An other game people play is the "manipulation" game. Doing things like telling someone you "love them" or you'll "call them" just to have them sleep with you. Then once the deed is done they never hear from you again. This is one of the most cruel forms of manipulation and it must be considered unacceptable in the dating world.
Understand that it is O.K. to be a bit cautious. But you still must be brave and show the real you. Only then will you be able to have a trusting, loving relationship with the date of your dreams.
#2 - Moving to Fast:
Ladies this one is for you. We all fantasize about our future and the man of our dreams. Again, this is only human. But, do you find yourself testing out his last name with yours and you haven't even gone out on a third date yet? Well, if you do it's time to remind yourself to Slow Down. Here's why. Normally for the first 3-8 months of a relationship we are running on euphoria. You know that "head over heels" or that "swept off your feet" kind of feeling that comes with falling in love? Well, there's an actual reason why this occurres. It's from a chemical in our body called oxytocin. Basically, this chemical takes over our brain and it interferes with our ability to think clearly. So, until you've had time to get to know a person, and spend time with him to see what he is really like, it's best not to get to far ahead of yourself. If your expectations become to high you may find yourself heading down the path of heartache, and losing the date of your dreams. Slow Down!

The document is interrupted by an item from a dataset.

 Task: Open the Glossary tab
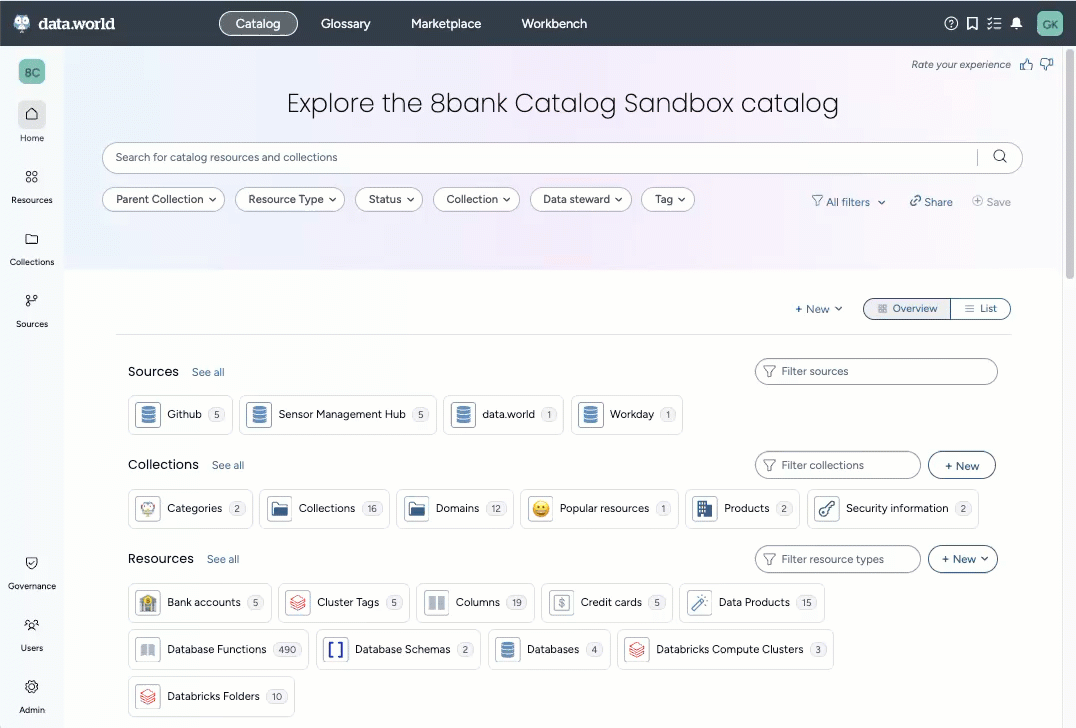coord(346,24)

#3 - Are you always talking about your ex?
Carrying old baggage into a new relationship can be disastrous. Sure we've all had previous relationships, and yes your new love will find out about them. But, if you are constantly complaining about your ex, or always comparing your current love to your ex, it will get real old, real fast.
Instead, take some time to get to know this person. Give yourself the opportunity for a new start. Try to work out any old problems before you start up a new relationship. This way you won't allow the old baggage to cloud your judgment and affect your actions with your new love. Always talking about your ex may have you losing the date of your dreams.
#4 - Red Flags:
What are Red Flags? Well, here are some, but there are plenty more. Someone you were scheduled to meet doesn't show up and has no reasonable explanation as to why. - Someone your involved with will not give you their home phone number. - He/she will not introduce you to family or friends. - He/she won't go out in public with you.- Being cruel to a pet. - Being disrespectful to a parent. Yes, all of these are Red Flags. And, Red Flags should not be ignored.
While you should not jump to conclusions about anyone unless you have sufficient evidence that something maybe wrong. If you do feel there is a problem you will need to confront this person and ask for an explanation. If you do not get an acceptable explanation and the situation continues to occur then you need to move on. You do not want to waste your valuable time on a relationship that is doomed to fail.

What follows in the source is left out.